Let $\varphi:G\rightarrow H$ be a homomorphism of groups. I'm trying to understand why the induced map $\varphi'(xG')=\varphi(x)H'$ is well defined.
So if $xG'=yG'$ then $xy^{-1}\in G'$ and then $\varphi'(xy^{-1}G')=\varphi(xy^{-1})H'=\varphi(x)\varphi(y)^{-1}H'$ and also $\varphi'(xy^{-1}G)=\varphi'(G)=\varphi(1)H'=H'$, and so $\varphi(x)H'=\varphi(y)H'$.
Is this enough to show well defined?

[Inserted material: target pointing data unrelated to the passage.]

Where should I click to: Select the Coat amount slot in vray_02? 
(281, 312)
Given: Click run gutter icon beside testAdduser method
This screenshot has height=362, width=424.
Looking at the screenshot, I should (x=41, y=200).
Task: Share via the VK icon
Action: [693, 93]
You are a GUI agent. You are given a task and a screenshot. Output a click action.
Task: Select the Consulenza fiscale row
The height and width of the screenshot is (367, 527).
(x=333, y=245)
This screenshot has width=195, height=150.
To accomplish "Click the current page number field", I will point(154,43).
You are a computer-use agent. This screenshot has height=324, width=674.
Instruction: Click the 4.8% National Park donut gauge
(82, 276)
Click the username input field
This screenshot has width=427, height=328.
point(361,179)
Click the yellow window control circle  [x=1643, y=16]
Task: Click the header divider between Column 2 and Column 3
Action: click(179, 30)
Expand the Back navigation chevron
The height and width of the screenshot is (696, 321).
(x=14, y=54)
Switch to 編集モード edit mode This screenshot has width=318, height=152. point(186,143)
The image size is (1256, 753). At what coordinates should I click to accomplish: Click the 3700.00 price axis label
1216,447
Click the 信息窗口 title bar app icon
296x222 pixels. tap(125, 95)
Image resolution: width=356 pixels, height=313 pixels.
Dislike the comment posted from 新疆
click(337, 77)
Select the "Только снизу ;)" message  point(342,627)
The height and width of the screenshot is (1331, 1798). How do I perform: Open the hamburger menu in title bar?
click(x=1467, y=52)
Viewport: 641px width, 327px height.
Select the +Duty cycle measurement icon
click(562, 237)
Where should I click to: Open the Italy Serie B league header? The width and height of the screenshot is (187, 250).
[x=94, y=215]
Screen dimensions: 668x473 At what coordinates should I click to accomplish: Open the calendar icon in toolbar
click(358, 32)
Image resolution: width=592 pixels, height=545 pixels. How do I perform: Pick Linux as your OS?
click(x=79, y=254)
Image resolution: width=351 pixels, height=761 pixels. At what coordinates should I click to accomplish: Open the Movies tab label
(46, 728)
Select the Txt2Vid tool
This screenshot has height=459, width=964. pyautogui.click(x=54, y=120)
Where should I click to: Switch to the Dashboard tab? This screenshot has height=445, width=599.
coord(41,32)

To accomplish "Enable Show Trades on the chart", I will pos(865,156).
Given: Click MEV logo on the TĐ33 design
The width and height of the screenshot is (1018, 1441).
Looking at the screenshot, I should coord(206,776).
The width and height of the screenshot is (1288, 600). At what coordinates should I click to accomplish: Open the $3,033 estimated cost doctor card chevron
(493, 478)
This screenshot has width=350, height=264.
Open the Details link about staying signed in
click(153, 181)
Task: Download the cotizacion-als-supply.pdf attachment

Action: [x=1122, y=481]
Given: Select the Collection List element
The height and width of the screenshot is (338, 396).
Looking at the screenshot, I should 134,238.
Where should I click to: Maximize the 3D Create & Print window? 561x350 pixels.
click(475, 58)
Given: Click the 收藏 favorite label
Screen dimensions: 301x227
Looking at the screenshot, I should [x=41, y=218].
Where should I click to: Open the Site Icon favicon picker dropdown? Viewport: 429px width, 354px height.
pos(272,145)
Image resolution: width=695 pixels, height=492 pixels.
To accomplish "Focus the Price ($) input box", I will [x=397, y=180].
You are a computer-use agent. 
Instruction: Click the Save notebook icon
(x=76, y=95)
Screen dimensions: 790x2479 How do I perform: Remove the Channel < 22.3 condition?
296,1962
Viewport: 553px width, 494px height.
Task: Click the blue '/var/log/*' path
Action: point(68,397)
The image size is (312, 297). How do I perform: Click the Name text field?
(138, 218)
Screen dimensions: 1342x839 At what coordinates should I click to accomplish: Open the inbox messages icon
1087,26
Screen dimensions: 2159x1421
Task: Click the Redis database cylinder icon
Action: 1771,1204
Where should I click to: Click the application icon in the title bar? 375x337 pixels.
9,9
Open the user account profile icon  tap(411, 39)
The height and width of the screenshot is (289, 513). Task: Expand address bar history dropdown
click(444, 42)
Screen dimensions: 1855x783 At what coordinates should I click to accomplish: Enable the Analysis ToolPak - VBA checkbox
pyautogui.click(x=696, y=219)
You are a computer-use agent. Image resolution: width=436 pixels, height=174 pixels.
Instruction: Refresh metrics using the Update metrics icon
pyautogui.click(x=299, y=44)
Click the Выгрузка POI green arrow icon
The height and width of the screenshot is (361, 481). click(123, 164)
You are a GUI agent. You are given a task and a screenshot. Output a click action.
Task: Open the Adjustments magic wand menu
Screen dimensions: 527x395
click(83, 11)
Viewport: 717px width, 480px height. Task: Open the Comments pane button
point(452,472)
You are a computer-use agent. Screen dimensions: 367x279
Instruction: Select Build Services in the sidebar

There was no use of any properties of the commutator.
I didn't understand your reasoning, but in general if $G_0 \subset G$ and $H_0 \subset H$ are normal subgroups, and $\varphi: G \rightarrow H$ is a homomorphism mapping $G_0$ into $H_0$, then the homomorphism $\overline{\varphi}: G/G_0 \rightarrow H/H_0$ sending $gG_0$ to $\varphi(g) H_0$ is well defined.
In fact, it suffices to show that if $S$ is a subset of $G$ which generates $G_0$, then $\varphi(S) \subset H_0$.
Granting the above, all you need to show in your case is that commutators in $G$ are sent to commutators in $H$ by $\varphi$.